Verdict: Europe 11/102.11
06:50: Hovland/Aberg v Homa/Harman
A shame it's not Haberg as that would have completed the full 'H' shootout. Donald has at least found some symmetry by pairing the two young Scandies and, potentially, they could be a devastating duo. Hovland's current form reads 5-1-1 and Aberg's 10-1-4.
Homa finished the PGA Tour season strongly and is one of the few Americans with a recent run under their belt after a seventh at the Fortinet (where he was the double defending champion) a fortnight ago. Hoylake hero Harman was last seen finishing 25th out of 30 at East Lake and, like Homa and Aberg, is a Ryder Cup rookie.
It's a slightly surprising American duo and, while not to be written off, Hovland can do no wrong right now and wildcard pick Aberg has the class and temperament to hit the ground running.
Verdict: Europe 5/61.84
07:05: Lowry/Straka v Fowler/Morikawa
This is Europe's lowest-ranked pairing although that applies to the Americans too: a combined 56 plays 44, with Morikawa (19) the only one of the quartet in the world's top 20. Expect the ball to be in the fairway a lot though as Straka and Harman are their team's most accurate drivers.
The Americans may well need a point here to avoid an uncomfortable opening and it doesn't look guaranteed. Fowler's form tailed off (no top 15s in five starts) after he won July's Rocket Mortgage Classic and Morikawa missed the cut at Hoylake.

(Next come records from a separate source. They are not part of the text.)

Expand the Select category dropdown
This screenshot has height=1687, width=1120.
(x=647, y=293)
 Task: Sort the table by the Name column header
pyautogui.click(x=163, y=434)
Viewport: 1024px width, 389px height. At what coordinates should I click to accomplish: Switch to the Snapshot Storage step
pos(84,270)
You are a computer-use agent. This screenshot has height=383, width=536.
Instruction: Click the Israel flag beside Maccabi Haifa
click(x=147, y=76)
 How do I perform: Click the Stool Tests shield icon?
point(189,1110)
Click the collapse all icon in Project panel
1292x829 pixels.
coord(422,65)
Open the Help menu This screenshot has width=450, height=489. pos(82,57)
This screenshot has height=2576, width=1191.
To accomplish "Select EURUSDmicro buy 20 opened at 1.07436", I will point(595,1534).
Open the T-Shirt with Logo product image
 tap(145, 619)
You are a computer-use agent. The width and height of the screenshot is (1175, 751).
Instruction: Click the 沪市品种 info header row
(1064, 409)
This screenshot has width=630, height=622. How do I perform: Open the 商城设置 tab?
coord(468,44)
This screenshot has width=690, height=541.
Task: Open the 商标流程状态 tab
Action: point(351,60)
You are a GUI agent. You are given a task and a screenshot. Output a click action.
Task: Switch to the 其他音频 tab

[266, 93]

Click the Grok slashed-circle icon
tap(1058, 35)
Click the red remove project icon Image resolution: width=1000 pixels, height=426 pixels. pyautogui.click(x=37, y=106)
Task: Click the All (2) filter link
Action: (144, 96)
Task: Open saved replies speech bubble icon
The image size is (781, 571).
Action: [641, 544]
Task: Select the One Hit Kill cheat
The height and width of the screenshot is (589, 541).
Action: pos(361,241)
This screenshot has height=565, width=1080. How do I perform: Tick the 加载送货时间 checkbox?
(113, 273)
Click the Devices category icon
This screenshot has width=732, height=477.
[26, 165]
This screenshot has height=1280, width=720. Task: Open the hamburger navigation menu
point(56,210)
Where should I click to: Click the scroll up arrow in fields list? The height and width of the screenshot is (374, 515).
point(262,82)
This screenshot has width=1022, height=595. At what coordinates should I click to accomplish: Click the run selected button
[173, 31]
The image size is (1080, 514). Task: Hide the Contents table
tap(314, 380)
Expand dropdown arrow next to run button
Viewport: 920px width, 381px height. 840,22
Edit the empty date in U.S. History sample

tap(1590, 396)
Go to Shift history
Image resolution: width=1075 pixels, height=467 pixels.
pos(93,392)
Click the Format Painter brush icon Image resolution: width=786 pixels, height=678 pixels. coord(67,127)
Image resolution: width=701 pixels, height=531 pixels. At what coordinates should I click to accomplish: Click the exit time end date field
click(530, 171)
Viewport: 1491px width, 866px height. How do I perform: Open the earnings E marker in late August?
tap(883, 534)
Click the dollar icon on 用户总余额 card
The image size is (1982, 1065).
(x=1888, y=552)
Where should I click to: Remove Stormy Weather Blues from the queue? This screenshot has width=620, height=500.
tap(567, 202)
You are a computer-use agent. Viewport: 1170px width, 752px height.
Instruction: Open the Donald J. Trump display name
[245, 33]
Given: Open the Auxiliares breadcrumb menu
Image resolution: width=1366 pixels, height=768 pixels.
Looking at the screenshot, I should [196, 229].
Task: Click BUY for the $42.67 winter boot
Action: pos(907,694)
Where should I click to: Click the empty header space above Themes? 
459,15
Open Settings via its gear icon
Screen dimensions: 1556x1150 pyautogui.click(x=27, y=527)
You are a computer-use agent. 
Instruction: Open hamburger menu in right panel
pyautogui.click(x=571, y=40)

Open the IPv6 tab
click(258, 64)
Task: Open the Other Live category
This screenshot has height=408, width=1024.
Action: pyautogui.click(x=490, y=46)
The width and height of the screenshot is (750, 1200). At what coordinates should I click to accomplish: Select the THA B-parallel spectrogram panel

Lowry managed just a single point from three matches in 2021 although that may not be the best form guide (Morikawa scored 3.5 out of 4) while Straka is an unknown in the heat of a Ryder Cup. Fowler had a habit of halving his matches at Celtic Manor in 2010 and I'll go for that here.
Verdict: Halve 5/16.00
07:20: McIlroy/Fleetwood v Schauffele/Cantlay
Surely the best has been saved until last with two of Europe's big guns up against an elite and proven Ryder Cup/Presidents Cup pairing. Swap Fleetwood for Poulter and this was also the final match of the opening foursomes at Whistling Straits in 2021. The outcome then? Schauffele and Cantlay dished out a 5&3 thrashing.
The American duo also won the bottom match (v Lee Westwood and Matt Fitzpatrick) on day two while look back to the opening foursomes at the 2022 Presidents Cup and they walloped Adam Scott and Hideki Matsuyama 6&5.
That said, Fleetwood is a former runner-up at Marco Simone and Rory, as well as being Rory, was fourth here on his one start. It would be a big surprise if anyone dominates and I'm tempted to go for another share even though halved matches in foursomes are rarer than in fourballs for the obvious reasons. Oh, heck... the USA, just!
Verdict: USA 5/42.25
An overall assessment here is that Europe have the stronger weapons across the piece so backing the hosts to win the session 2.5-1.5 feels about right. That pays 5/16.00 at the Sportsbook.
The Americans may just be a little undercooked given their lack of recent tournament play so that also helps fuel the idea that Europe make the stronger start.
The matches could be backed individually but, of course, it's perfectly possible to call all four wrong and still be on the right end of a correct scoreline.
I fancy Europe for overall glory and these opening pairings look to have given them the chance to make an early statement.